### How to complete this task
Write out exactly the lines between the line containing "Given: Collapse the root project tree node" and the end of the records, counting both ends, and leave out all pictures.

### Source material
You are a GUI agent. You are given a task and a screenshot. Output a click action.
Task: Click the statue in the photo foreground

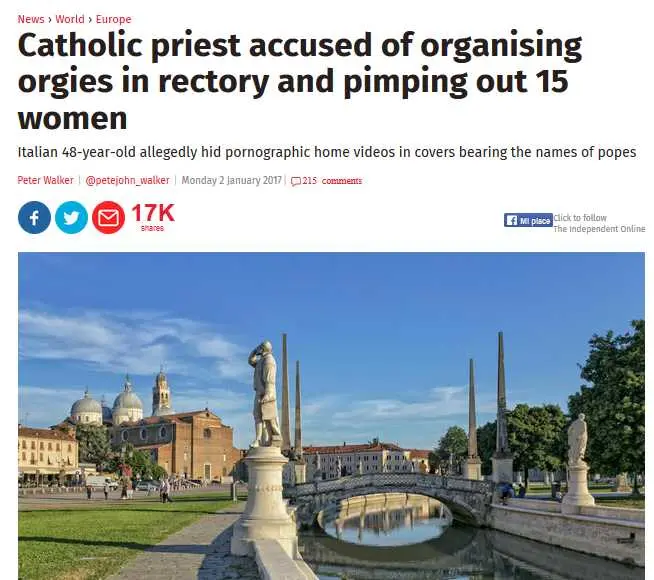[265, 394]
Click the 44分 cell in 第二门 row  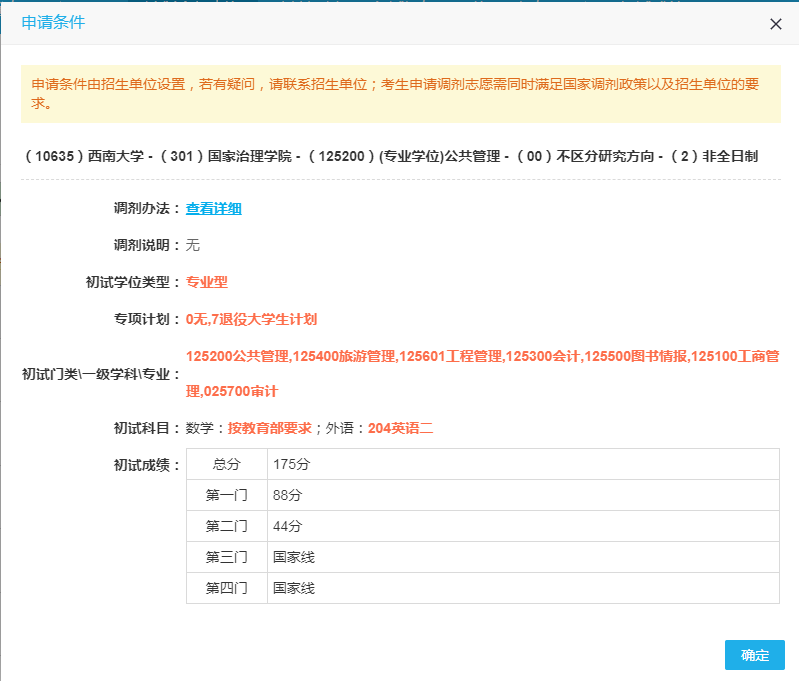click(286, 526)
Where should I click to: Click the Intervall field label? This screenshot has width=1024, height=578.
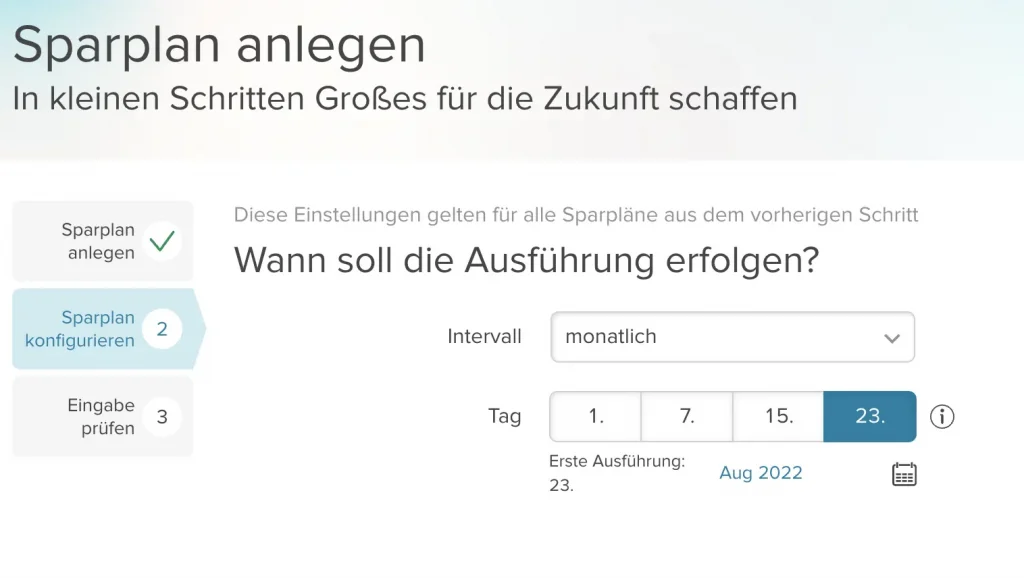pyautogui.click(x=484, y=337)
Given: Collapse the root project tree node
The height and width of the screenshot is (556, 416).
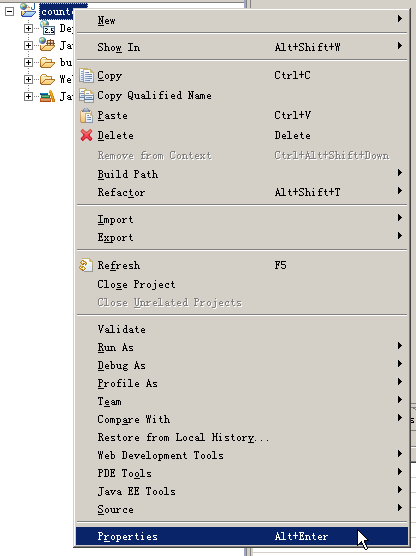Looking at the screenshot, I should pos(10,11).
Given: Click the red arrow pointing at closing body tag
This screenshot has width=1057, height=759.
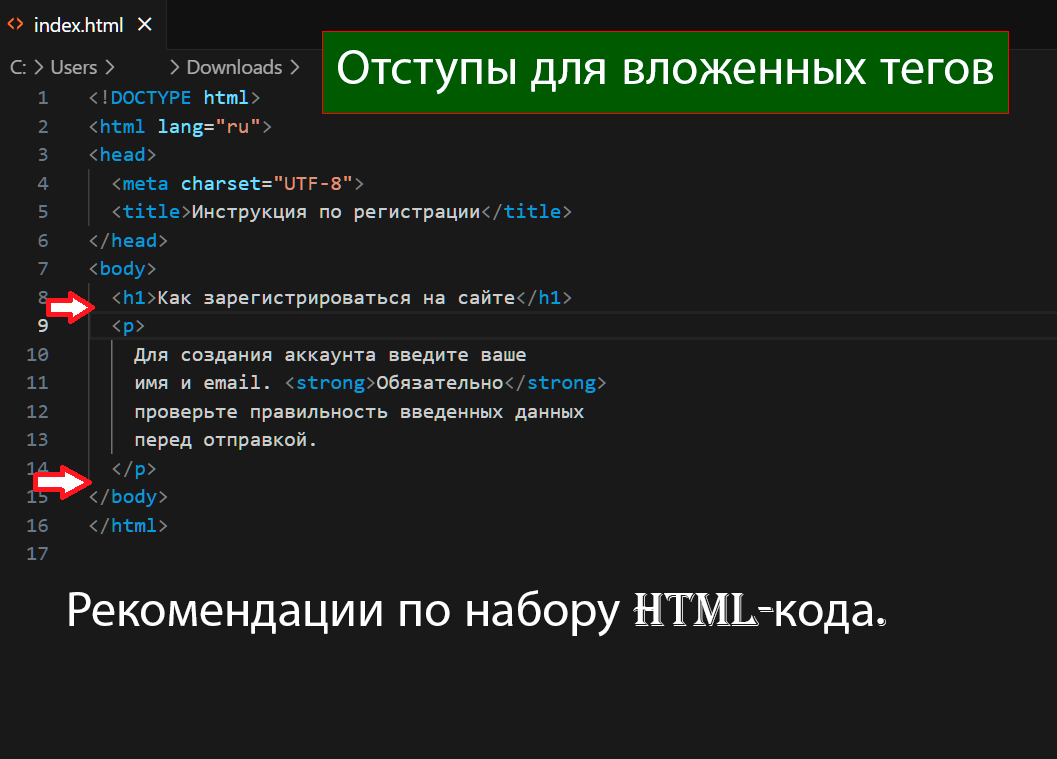Looking at the screenshot, I should pos(57,483).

### Solution to this task
Given: Collapse the root project tree node
The height and width of the screenshot is (556, 416).
Looking at the screenshot, I should pos(10,11).
Given: Click the red arrow pointing at closing body tag
This screenshot has width=1057, height=759.
Looking at the screenshot, I should pos(57,483).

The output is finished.